# [WORK INSTRUCTION]
Retype exactly the lines from the one holding "Where should I click to: Open the Earn" through the final line of the data, both included.

-- ENTRIES PROVIDED follows --

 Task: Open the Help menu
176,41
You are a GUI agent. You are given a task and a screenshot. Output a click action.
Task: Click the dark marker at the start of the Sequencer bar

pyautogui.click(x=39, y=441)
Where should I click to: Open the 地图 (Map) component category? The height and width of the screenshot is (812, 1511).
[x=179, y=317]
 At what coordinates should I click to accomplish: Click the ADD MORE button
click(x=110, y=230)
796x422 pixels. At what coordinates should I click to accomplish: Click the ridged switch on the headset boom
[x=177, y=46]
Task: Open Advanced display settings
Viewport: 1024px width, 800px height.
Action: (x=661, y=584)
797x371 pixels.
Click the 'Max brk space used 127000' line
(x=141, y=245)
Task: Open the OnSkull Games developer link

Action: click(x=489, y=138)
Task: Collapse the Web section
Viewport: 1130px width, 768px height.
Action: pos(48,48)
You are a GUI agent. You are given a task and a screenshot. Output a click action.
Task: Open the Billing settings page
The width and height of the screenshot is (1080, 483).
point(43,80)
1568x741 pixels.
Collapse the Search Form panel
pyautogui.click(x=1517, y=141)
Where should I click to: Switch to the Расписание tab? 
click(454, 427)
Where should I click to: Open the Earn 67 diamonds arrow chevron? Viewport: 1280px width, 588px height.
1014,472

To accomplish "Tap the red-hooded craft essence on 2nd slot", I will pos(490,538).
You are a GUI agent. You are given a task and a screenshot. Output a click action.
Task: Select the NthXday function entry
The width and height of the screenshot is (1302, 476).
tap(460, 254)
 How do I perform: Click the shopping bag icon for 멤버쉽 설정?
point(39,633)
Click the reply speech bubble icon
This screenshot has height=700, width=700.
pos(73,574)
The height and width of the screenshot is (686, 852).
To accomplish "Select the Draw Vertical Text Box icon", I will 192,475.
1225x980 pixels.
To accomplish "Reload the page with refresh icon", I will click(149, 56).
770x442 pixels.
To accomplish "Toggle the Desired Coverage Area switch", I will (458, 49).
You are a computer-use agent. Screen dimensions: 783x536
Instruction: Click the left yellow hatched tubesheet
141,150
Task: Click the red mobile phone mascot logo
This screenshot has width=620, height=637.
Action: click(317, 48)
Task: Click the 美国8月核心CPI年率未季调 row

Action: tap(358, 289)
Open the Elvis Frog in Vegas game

-- ENTRIES PROVIDED concluded --

# [EXERCISE RESPONSE]
Where should I click to: Open the Earn 67 diamonds arrow chevron? Viewport: 1280px width, 588px height.
1014,472

To accomplish "Tap the red-hooded craft essence on 2nd slot", I will pos(490,538).
You are a GUI agent. You are given a task and a screenshot. Output a click action.
Task: Select the NthXday function entry
The width and height of the screenshot is (1302, 476).
tap(460, 254)
 How do I perform: Click the shopping bag icon for 멤버쉽 설정?
point(39,633)
Click the reply speech bubble icon
This screenshot has height=700, width=700.
pos(73,574)
The height and width of the screenshot is (686, 852).
To accomplish "Select the Draw Vertical Text Box icon", I will 192,475.
1225x980 pixels.
To accomplish "Reload the page with refresh icon", I will click(149, 56).
770x442 pixels.
To accomplish "Toggle the Desired Coverage Area switch", I will (458, 49).
You are a computer-use agent. Screen dimensions: 783x536
Instruction: Click the left yellow hatched tubesheet
141,150
Task: Click the red mobile phone mascot logo
This screenshot has width=620, height=637.
Action: click(317, 48)
Task: Click the 美国8月核心CPI年率未季调 row

Action: tap(358, 289)
Open the Elvis Frog in Vegas game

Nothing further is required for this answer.